In 1991, the Berlin Wall came down. Among the hoards of people on the West side was a young American woman from Colorado who had run away to Germany to escape the disillusionment of the revival. She wanted to find God without any distractions. This was a decision she would be glad she made for years to come.
She was only in Germany for four years, but it was in Germany that Pam grew up and became the woman she is today. Between her studies of Mozart and of artists and writers, she found herself reborn into a solidified faith, a feeling of finality that she hadn’t felt before. In Germany, she found God again, a life changing moment that would not have been the same anywhere else.
As she would sit in the square of a little gothic town in Germany sipping a coffee and watching the world go by around her, she realized she was finally living, and she thanked God for it.
Jim had gone to a liberal arts school in Illinois, faith unknown to him. His mind was consumed with numbers and graphs, an engineer in his natural reality. However, he craved the electricity that came with a liberal arts mindset, craved the freedom of free thinking.
He found God to be a rational decision; a God made sense to him analytically, but God was not Jim’s foundation. He found himself neck deep in a failing marriage, and realized that his foundation had become her opinion of him. After 17 years, his eyes were opened.
One evening, in the quiet darkness of the Colorado mountainside, Jim cried.
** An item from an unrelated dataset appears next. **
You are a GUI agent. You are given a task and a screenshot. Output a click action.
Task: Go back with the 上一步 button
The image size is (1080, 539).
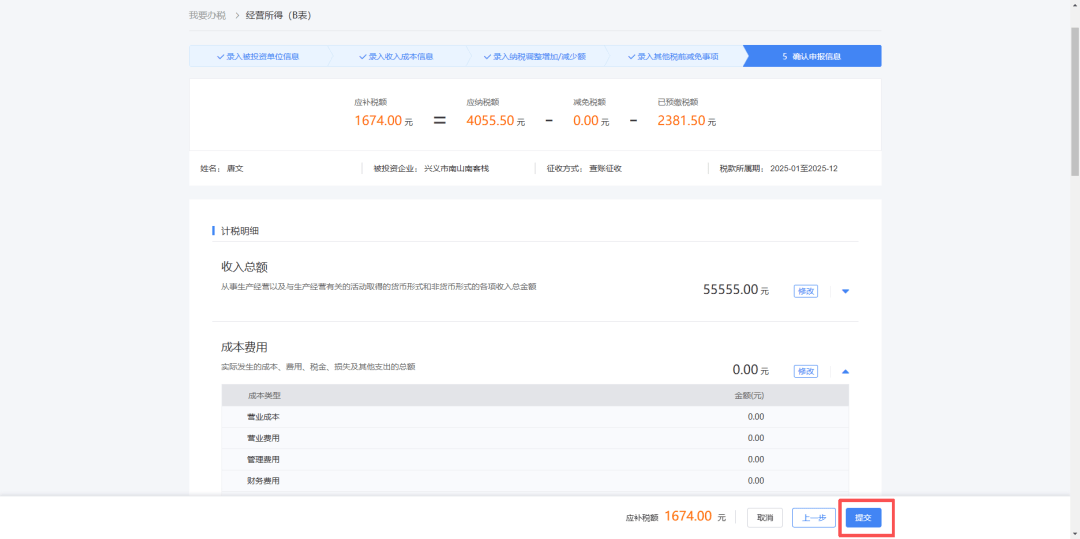(814, 518)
He begged God to give him a foundation that could not be shaken. A year went by where Jim would sit outside his home in the morning sun and cry to God for help. A year went by before Jim heard a reply.
What he heard was exactly what he needed. Jim realized he was loved by a God who would never take that love away from him, and he built a foundation that was brand new.
In 1988, his wife left. Jim retired young and pursued water sanitation for developing countries, creating an organization that took him to Ethiopia and Zimbabwe. His organization gave him courage, his children gave him hope, but his faith gave him his foundation.
Jim has an anecdote: we are all beings called “WISPs”, an acronym that stands for “wounded, imperfect/insecure, self-centered/sinful people.” The magic of it is when God can bring together two WISPs to love each other through life.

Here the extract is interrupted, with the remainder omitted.